Glitches, Law Changes & High Turnout Caused Long Voting Lines In Texas & California
Unexpected delays caused long lines in California and Texas as voters waited to cast their ballot in the Super Tuesday primaries.
In the most egregious example, some voters at Texas Southern University had to wait up to seven hours to vote.
The line at TSU, Houston, for the Texas Democratic primary, 30 min after the polls closed. The line continues inside the building. From the front doors to the voting booth took me over 2 hours in line — and nobody in this picture has made it that far yet. pic.twitter.com/KvG0raAojv
— Christof Spieler (@christofspieler) March 4, 2020
The wait times were largely caused by a series of glitches, as well as unexpected voter turnout.
In Harris County, which includes Houston, voting machines were divided equally between Democratic and Republican voters. GOP state leaders had aggressively closed polling locations many of which where in heavily Democratic areas.
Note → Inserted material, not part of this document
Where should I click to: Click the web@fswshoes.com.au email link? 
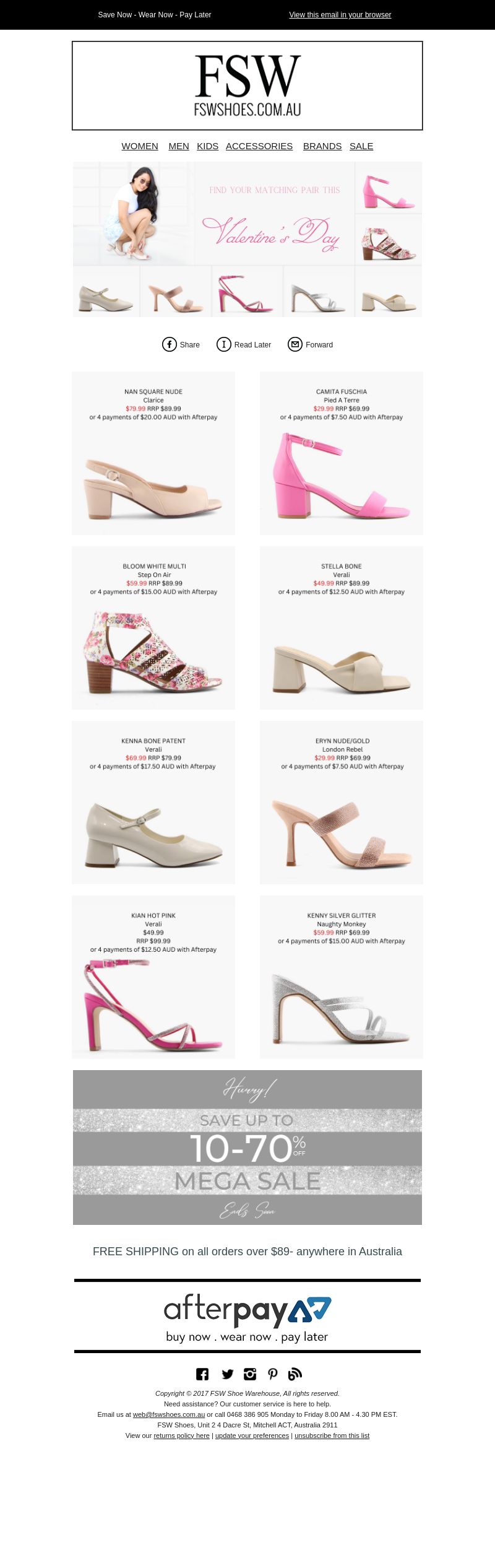[x=169, y=1414]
However, many more Democrats turned out to vote on Tuesday as the Republican primary was canceled.
A Harris County clerk official told The New York Times that TSU was serving as a polling place for the first time in a presidential primary, and that its Election Day turnout exceeded the total turnout from 11 days of early voting.
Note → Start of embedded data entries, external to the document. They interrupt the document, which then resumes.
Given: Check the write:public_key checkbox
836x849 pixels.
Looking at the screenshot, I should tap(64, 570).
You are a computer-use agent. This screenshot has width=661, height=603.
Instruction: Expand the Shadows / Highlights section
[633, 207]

The site had 10 voting machines designated for each party, and eventually added 14 additional machines for Democratic voters, the clerk said. Of those who voted Tuesday, 1,132 voted in the Democratic primary. Only 68 voted for Republican candidates.
Voting delays were exacerbated by Harris County’s old voting machines, which the county plans to replace by 2021.
There were several long lines in California as well, particularly in Los Angeles, because of its new $300 million voting system glitching.
The line in the la Canada voting center in California. Seeing a lot of people get out their cars, see the line, and leave while shaking their heads. #California #Primaries2020 #bernie #bernie2020 #VoteBernie pic.twitter.com/5kNVOF7Csr
— Joey Jefferson (@joey_spaceman) March 4, 2020
Some delays in both California and Texas could also be attributed to a switch to countywide voting centers that allow people vote regardless of their residential address. While the centers were intended to make voting more convenient, areas with higher demand became congested.